───── TEXT TO READ
In the case of producers on a farm who make an election to receive ACRE payments for any of the 2009 through 2012 crop years for all covered commodities and peanuts and where enrollment according to this part has subsequently occurred, and where all other eligibility provisions have been satisfied, CCC will make ACRE payments available to the producers on a farm in accordance with this subpart. For each of the 2009 through 2012 crop years, as applicable when enrollment has occurred following election, CCC will make ACRE payments beginning October 1, or as soon as practicable thereafter, after the end of the applicable marketing year for the covered commodity or peanuts.

(a) CCC will make ACRE payments available to the producers on a farm for each crop year if the farm was enrolled according to this part following the election and:

(1) The actual State revenue for the crop year for the covered commodity or peanuts in the State determined under paragraph (c) of this section is less than

(2) The ACRE program guarantee for the crop year for the covered commodity or peanuts in the State determined under paragraph (d) of this section.

(b) Provided that the farm is enrolled following election and all other eligibility provisions are met, CCC will make ACRE payments available to the producers on a farm in a State for a crop year only if (as determined by CCC):

(1) The actual farm revenue for the crop year for the covered commodity or peanuts, as determined under paragraph (h) of this section is less than

(2) The farm ACRE benchmark revenue for the crop year for the covered commodity or peanuts, as determined under paragraph (i) of this section.

(c) The amount of the actual State revenue for a crop year of a covered commodity or peanuts will equal the product obtained by multiplying the average actual State yield for each planted acre for the crop year for the covered commodity or peanuts determined under paragraph (c)(1) of this section and the national average market price for the crop year for the covered commodity or peanuts determined under paragraph (c)(2) of this section.

(1) The average actual State yield for each planted acre for a crop year for a covered commodity or peanuts in a State will equal, as determined by CCC,

(i) The quantity of the covered commodity or peanuts that is produced in the State during the crop year, divided by

(ii) The number of acres that are planted to the covered commodity or peanuts in the State during the crop year and

(2) The national average market price for a crop year for a covered commodity or peanuts in a State will equal the greater of

(i) The national average market price received by producers during the 12-month marketing year for the covered commodity or peanuts, as determined by the Secretary, or

(ii) The established marketing assistance loan rate for the covered commodity or peanuts as reduced according to § 1412.72.
──────────
───── RAW DATA
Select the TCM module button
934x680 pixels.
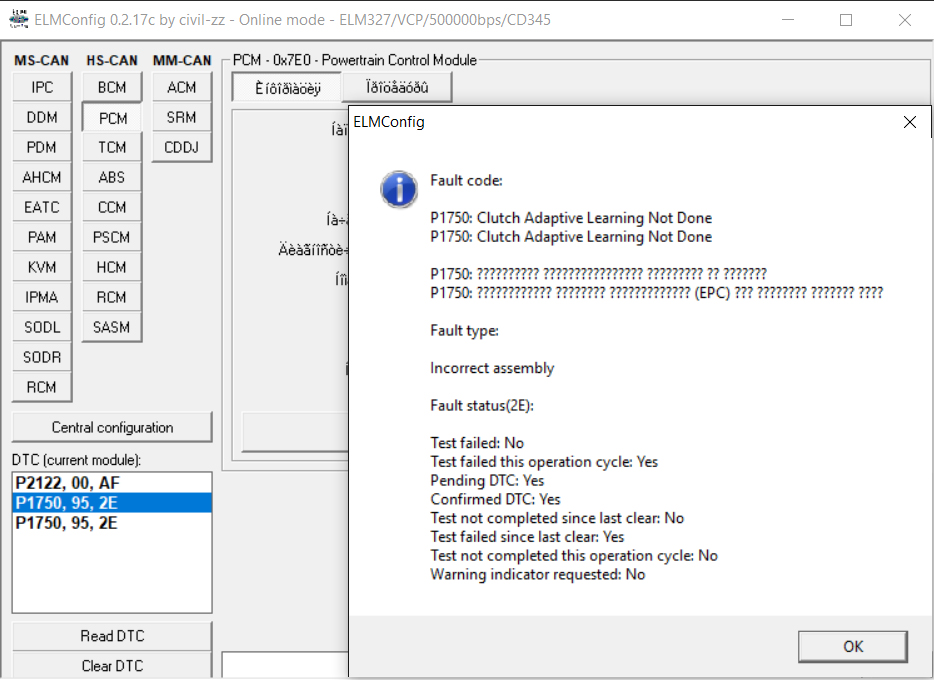[x=112, y=147]
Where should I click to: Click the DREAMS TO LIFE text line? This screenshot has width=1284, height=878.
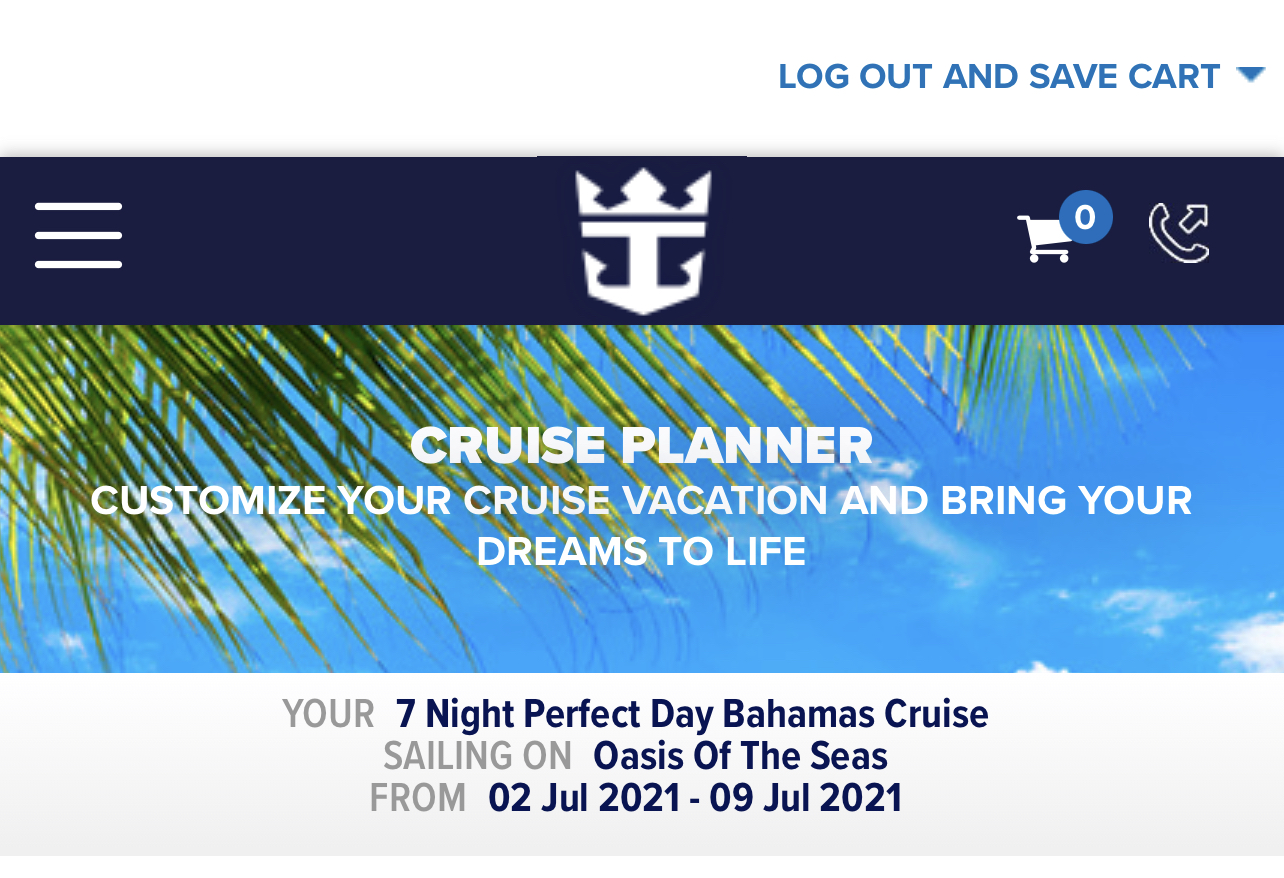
──────────
TASK BRIEF: Reproduce the wording of the ACRE payment text between "(b) Provided that" and "(i) of this section.", inclusive.

RESULT OF THE TASK:
(b) Provided that the farm is enrolled following election and all other eligibility provisions are met, CCC will make ACRE payments available to the producers on a farm in a State for a crop year only if (as determined by CCC):

(1) The actual farm revenue for the crop year for the covered commodity or peanuts, as determined under paragraph (h) of this section is less than

(2) The farm ACRE benchmark revenue for the crop year for the covered commodity or peanuts, as determined under paragraph (i) of this section.